Conjurador de paisajes oníricos cinematográficos que rozaban la pesadilla, creador de imágenes que se grababan a fuego en el interior de los párpados, el director (y actor, músico y artista) David Lynch fue, en sí mismo, una figura imborrable. Lo más notable era su pelo. Profusamente espeso, cayendo hacia el cielo en una voluta de dibujos animados, el peinado de Lynch, una viril cresta, era como el perfil de Alfred Hitchcock o el parche en el ojo de John Ford: inherentemente caricaturesco y tan distintivo que casi merecía su propio código postal.
Sin embargo, el pelo no era más que un aspecto de un personaje visual nítidamente grabado, tanto más potente porque estaba compuesto de elementos básicos. Y cigarrillos.

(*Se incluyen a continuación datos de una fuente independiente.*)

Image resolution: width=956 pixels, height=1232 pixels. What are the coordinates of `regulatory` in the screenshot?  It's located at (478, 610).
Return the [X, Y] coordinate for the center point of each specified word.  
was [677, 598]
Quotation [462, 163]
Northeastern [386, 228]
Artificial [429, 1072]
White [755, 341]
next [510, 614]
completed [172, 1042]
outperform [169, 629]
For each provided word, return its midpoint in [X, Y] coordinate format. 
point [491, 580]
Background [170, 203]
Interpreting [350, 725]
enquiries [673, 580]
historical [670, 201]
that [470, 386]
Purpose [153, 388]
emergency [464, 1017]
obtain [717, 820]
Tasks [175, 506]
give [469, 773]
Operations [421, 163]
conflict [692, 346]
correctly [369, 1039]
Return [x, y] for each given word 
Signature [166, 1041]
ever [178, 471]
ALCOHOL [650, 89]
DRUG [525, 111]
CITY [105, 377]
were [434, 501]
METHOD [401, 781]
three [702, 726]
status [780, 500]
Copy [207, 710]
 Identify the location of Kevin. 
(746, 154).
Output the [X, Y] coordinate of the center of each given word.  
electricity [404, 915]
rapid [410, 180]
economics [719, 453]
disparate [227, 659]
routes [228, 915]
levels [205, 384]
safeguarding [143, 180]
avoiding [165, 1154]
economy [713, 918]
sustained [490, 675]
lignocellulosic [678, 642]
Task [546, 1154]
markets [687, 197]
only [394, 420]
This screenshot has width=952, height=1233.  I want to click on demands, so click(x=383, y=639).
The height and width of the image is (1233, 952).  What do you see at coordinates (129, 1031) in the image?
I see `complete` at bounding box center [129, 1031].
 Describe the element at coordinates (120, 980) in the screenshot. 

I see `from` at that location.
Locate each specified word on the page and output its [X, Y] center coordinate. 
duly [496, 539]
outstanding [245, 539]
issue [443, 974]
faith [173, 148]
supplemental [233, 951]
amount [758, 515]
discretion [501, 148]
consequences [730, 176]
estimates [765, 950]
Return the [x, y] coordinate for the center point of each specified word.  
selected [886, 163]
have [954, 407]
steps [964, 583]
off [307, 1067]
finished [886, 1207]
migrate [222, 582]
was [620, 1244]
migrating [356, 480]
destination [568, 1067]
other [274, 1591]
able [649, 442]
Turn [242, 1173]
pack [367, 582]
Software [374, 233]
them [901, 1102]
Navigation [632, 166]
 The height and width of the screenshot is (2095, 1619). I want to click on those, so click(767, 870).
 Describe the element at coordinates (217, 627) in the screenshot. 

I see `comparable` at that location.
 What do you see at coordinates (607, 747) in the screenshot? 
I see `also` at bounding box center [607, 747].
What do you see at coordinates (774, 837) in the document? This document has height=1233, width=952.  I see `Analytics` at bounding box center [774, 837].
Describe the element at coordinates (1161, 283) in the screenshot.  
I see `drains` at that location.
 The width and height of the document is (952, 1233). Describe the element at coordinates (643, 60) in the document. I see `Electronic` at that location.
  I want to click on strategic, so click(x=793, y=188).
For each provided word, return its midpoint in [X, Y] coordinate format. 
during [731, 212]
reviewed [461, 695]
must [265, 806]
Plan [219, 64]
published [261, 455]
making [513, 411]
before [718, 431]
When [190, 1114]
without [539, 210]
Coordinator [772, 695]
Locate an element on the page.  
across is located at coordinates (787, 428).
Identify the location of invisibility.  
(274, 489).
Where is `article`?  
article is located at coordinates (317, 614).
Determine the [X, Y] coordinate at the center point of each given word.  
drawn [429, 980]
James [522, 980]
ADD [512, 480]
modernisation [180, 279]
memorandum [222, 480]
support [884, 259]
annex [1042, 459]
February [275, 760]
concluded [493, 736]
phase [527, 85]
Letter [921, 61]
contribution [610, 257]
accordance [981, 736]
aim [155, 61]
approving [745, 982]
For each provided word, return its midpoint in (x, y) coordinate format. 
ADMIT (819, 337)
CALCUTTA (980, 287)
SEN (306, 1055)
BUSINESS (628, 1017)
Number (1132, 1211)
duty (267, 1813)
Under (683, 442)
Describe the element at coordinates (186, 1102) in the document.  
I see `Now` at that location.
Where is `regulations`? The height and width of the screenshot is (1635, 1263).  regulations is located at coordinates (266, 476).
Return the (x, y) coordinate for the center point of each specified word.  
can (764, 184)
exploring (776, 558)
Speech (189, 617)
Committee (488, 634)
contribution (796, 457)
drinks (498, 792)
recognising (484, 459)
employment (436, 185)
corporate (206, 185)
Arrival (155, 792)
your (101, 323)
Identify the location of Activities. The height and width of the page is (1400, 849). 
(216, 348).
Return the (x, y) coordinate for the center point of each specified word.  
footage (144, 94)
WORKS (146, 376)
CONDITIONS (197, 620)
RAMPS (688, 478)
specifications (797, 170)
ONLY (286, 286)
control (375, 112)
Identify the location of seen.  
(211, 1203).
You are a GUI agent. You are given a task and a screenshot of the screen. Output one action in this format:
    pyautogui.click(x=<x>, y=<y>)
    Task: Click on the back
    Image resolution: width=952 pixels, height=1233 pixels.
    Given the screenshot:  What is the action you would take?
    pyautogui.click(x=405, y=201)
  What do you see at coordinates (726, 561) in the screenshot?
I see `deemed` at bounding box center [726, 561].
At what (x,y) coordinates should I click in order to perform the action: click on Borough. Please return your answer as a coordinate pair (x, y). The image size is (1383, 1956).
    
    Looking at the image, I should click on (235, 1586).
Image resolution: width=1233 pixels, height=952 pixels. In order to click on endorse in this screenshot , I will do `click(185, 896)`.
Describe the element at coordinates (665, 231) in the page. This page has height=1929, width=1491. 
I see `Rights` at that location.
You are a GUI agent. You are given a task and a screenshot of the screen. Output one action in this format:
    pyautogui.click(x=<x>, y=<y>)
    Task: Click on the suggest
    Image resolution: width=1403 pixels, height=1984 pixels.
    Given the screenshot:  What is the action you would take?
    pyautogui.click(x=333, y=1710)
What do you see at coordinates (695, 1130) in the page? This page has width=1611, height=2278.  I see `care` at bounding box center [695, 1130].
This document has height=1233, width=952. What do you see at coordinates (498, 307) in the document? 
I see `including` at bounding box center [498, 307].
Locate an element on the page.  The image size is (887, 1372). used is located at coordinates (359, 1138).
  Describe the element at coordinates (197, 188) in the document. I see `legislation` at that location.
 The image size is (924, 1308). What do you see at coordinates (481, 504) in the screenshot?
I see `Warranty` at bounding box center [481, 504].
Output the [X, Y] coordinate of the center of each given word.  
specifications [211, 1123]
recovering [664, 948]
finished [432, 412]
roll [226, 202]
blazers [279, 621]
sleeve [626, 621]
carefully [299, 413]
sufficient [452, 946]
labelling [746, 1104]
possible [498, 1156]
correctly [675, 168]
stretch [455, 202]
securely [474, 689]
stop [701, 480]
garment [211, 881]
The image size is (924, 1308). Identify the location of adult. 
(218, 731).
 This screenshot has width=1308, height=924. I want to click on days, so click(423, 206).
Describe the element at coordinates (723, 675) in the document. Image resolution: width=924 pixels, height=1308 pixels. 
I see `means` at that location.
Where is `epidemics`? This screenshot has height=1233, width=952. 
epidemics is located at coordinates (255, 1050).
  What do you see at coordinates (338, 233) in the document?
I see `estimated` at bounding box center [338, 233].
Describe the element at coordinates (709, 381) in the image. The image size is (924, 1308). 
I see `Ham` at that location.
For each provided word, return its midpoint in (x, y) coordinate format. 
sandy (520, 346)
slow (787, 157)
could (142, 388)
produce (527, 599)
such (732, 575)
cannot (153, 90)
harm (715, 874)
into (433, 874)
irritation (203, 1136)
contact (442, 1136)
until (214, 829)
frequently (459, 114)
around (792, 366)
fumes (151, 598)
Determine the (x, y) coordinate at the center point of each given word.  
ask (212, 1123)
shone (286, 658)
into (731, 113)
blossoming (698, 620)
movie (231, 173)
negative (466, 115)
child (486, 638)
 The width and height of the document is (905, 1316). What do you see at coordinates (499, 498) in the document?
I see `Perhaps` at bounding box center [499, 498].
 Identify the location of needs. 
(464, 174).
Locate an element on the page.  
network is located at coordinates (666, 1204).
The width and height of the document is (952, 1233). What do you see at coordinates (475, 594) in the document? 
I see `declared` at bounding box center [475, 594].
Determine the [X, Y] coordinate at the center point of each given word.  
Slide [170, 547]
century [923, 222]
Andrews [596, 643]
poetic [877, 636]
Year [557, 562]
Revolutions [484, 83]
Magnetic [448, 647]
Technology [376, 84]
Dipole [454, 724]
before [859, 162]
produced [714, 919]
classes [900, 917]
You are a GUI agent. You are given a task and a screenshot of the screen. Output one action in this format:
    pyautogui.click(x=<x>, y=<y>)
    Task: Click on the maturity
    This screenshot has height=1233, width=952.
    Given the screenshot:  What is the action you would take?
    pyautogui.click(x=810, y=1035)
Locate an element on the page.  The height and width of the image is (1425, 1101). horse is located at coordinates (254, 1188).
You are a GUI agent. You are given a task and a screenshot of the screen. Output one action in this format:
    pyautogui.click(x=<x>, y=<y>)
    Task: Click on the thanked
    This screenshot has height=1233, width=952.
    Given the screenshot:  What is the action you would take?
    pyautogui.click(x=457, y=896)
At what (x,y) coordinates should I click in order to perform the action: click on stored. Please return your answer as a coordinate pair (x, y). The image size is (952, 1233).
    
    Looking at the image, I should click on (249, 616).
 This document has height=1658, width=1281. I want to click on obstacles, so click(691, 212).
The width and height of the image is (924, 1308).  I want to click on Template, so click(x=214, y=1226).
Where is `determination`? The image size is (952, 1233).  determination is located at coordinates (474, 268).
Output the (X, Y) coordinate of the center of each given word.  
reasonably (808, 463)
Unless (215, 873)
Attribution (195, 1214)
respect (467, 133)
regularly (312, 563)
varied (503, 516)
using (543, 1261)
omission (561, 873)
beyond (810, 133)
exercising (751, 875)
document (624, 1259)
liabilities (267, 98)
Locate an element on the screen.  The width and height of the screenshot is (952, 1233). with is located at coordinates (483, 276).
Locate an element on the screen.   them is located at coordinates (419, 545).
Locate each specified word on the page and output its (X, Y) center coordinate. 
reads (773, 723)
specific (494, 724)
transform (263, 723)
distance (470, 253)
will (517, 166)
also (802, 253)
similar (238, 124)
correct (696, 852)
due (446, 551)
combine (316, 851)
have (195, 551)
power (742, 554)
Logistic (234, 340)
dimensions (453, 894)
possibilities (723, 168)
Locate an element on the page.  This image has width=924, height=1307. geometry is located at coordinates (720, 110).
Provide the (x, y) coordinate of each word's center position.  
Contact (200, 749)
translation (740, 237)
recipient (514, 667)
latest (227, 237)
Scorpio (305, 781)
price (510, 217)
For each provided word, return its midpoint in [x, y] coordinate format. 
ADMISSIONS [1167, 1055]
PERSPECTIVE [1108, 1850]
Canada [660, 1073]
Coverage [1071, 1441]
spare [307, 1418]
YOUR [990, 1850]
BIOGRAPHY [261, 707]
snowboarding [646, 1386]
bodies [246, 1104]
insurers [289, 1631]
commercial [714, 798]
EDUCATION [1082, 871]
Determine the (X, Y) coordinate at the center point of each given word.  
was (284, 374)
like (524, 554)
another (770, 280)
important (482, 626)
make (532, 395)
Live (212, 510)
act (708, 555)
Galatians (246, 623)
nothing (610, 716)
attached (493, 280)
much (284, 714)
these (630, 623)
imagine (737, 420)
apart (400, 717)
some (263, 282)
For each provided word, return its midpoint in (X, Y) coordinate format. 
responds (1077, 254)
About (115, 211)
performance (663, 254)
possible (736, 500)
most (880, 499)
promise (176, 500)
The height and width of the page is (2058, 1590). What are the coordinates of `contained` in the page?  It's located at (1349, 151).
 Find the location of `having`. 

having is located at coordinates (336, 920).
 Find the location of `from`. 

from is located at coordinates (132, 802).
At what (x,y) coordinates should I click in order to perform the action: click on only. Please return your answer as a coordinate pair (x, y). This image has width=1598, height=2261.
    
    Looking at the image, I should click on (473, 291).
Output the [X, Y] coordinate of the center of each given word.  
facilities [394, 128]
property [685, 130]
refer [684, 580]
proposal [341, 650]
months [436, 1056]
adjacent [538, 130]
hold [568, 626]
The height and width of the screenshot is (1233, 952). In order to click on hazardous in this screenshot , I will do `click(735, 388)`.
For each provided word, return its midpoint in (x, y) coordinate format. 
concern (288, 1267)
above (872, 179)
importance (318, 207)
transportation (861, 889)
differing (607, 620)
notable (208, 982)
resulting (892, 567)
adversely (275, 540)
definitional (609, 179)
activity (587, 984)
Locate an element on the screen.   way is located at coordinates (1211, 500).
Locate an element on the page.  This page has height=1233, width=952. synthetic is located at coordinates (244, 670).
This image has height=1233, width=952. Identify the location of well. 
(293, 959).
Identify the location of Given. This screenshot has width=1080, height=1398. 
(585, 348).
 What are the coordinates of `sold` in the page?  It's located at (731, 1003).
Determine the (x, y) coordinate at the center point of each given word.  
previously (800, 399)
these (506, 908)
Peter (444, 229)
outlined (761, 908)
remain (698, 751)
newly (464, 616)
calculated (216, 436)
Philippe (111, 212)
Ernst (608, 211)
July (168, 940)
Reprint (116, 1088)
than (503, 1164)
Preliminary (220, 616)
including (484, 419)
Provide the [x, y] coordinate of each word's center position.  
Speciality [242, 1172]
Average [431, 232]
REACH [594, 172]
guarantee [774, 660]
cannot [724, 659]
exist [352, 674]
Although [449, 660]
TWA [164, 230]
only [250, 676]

Intrínsecos a la personalidad de Lynch eran los cigarrillos que empezó a fumar en la infancia (en algunas entrevistas afirmó haber adquirido el hábito a los 8 años), lo que puede haber contribuido a su muerte el jueves a los 78 años. Parecía haber nacido buscando un cenicero.
Entre los accesorios letales, los cigarrillos son casi insuperables por el atractivo que han ejercido a lo largo de la historia del cine, pero pocos directores los han tratado con tanto entusiasmo en la pantalla como Lynch, o han sido más gravemente adictos a ellos en la vida real. Incluso después de que le diagnosticaran un enfisema en 2020, Lynch no renunció a ellos, como señaló People en una entrevista que le hicieron en 2024. “Vi lo que estaba escrito en la pared y decía: ‘Vas a morir en una semana si no lo dejas’”, dijo Lynch a la publicación en noviembre.
Aunque logró dejar el hábito, ya era demasiado tarde: confinado en casa e incapaz de trabajar en el plató, Lynch apenas podía cruzar una habitación.